═════ Supplied text ═════

Monday, July 9, 2012

Asynchronous programming model in Node.JS

Sometime back I had attended a session conducted by K-MUG and one of the session was ‘How to integrate Node.JS with Windows Azure’. Shiju who is a MVP took the session really good and as the result I started learning the Node.JS technology.I am not the right person to talk about the technology and compare its merits with other existing technologies. But the idea of asynchronous event driven programming really interested me as that is something new,comparing with the existing programming approach.(I had worked with threads,events,callbacks etc…in .Net.But Node.JS seems fully leveraging the async)
Some points what I understood about Node.JS
  • It helps to write javascript at server side.
  • It has or starts its own webserver like IIS and Apache
  • Even IIS can relay the request to NodeJS (node.exe) via IISNode module.
  • NodeJS can be used to develop web sites as well as web services.

═════

Work instructions >>
1) Decide whether each statement below agrees with the Node.JS post, answering yes or no and quoting the words of the post that settle it.
(a) The session the author attended was conducted by K-MUG.
(b) The author claims to be the right person to compare the merits of Node.JS with other existing technologies.
(c) IIS can pass requests on to Node.JS through the IISNode module.
2) Answer these questions from the Node.JS post.
(a) Who took the session on integrating Node.JS with Windows Azure?
(b) In what had the author previously worked with threads, events and callbacks?
(c) Besides web sites, what can Node.JS be used to develop?

═════ Data section ═════

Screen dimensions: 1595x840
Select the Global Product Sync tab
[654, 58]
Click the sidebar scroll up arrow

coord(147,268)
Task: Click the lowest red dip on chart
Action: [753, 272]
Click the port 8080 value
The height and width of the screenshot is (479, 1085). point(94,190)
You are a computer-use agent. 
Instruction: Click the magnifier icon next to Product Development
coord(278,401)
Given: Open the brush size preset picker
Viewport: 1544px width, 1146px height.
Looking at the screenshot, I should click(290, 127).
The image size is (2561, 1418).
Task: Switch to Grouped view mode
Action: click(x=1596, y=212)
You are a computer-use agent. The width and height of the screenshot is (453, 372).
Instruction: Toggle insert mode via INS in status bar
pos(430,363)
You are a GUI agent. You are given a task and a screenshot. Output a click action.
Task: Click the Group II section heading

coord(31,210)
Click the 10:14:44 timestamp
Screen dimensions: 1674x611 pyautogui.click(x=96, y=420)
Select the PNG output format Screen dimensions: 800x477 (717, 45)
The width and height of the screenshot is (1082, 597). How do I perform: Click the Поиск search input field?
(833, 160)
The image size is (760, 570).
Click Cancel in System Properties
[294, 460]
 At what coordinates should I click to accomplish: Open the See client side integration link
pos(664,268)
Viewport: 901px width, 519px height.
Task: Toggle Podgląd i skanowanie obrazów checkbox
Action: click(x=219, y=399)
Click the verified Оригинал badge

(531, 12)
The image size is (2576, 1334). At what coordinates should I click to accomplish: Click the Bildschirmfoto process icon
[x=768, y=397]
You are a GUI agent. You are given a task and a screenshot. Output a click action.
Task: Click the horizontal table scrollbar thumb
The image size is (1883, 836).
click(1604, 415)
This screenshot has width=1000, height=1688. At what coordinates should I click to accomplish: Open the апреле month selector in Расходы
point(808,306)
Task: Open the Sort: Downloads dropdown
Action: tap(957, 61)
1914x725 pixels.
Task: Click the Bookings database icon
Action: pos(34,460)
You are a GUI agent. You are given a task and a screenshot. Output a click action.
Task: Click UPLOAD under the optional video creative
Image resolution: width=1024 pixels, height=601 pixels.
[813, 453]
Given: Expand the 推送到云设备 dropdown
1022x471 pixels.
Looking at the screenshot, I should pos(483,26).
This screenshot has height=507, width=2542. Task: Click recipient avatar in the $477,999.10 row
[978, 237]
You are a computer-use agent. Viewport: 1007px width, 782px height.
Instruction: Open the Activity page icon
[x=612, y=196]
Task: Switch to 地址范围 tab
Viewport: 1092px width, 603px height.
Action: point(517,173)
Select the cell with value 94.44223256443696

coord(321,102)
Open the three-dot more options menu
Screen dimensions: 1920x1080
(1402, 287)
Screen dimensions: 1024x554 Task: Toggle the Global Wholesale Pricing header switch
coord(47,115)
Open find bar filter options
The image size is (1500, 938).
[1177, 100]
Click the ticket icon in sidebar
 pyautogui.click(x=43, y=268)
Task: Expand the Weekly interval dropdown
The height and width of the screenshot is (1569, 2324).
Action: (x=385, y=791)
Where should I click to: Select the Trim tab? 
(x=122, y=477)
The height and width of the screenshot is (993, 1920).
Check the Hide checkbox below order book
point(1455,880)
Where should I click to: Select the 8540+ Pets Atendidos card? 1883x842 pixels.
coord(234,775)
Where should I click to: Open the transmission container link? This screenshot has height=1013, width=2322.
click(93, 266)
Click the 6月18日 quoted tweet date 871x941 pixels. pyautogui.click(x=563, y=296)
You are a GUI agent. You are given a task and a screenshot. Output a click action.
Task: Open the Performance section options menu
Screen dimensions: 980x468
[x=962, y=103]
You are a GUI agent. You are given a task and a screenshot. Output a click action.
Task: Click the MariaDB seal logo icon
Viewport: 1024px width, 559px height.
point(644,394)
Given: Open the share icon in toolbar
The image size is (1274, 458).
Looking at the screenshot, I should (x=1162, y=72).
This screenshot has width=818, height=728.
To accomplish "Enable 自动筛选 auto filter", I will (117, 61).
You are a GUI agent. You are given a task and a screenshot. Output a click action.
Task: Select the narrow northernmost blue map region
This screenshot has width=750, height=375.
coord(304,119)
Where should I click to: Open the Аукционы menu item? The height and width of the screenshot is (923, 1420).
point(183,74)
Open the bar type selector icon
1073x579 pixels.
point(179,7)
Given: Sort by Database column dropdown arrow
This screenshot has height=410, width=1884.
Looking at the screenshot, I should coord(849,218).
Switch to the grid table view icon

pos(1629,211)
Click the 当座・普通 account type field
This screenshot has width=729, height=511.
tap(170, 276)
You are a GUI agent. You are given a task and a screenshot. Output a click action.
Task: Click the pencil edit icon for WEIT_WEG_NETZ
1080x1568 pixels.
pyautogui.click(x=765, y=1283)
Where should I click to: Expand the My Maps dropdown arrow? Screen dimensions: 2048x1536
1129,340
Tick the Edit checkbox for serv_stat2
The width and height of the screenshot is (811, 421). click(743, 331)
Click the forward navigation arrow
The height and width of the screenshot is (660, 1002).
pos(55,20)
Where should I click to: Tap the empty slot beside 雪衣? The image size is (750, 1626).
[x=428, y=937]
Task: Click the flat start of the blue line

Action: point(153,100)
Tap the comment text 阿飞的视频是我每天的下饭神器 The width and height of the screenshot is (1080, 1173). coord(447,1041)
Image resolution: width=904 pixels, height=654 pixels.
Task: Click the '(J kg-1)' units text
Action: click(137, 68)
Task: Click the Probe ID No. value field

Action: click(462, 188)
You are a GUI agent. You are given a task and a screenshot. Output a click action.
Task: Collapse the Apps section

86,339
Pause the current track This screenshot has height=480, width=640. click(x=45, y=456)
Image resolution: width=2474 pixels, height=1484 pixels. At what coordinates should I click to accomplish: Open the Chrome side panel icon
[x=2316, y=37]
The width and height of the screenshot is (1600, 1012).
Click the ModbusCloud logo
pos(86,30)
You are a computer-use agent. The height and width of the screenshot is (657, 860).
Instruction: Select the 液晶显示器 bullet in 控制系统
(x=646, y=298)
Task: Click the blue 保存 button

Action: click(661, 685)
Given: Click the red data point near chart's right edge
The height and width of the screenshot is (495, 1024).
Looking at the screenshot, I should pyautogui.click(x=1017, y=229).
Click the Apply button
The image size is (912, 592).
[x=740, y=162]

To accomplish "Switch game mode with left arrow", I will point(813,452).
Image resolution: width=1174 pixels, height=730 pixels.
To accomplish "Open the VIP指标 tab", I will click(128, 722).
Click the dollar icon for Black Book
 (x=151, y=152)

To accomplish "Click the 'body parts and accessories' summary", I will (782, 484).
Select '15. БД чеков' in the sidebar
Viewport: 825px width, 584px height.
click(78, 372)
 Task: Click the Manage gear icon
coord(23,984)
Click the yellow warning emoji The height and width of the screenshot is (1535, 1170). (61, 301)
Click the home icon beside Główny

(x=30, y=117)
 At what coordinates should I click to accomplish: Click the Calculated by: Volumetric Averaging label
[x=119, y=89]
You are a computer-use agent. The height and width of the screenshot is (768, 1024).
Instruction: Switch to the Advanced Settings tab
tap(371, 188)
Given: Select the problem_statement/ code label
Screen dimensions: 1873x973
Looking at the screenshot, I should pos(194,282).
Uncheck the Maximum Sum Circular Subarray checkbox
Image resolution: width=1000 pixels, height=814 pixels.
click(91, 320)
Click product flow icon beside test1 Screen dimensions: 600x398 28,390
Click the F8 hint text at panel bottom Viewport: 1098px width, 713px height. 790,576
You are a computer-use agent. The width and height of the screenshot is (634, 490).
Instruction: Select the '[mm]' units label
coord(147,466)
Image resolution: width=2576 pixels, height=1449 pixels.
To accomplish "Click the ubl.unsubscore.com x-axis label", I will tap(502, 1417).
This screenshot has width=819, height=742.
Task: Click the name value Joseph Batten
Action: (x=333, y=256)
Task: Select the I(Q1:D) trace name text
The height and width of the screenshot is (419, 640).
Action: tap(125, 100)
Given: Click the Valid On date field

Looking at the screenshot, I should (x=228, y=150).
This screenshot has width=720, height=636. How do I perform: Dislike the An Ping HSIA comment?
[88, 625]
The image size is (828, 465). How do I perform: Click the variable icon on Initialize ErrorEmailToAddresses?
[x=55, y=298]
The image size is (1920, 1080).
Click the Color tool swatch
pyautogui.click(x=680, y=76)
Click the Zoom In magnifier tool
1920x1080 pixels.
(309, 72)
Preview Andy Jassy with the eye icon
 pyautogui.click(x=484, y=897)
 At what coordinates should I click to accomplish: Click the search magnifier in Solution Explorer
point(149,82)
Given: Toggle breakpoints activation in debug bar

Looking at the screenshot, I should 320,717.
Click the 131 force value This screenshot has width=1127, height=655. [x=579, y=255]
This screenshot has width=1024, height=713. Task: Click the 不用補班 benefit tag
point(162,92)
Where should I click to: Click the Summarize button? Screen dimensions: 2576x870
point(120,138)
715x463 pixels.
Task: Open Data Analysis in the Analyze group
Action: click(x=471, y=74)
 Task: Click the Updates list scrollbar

═════

Results for the exercise >>
1)
(a) Yes: "I had attended a session conducted by K-MUG"
(b) No: "I am not the right person to talk about the technology and compare its merits with other existing technologies."
(c) Yes: "Even IIS can relay the request to NodeJS (node.exe) via IISNode module."

2)
(a) Shiju, an MVP
(b) .Net
(c) Web services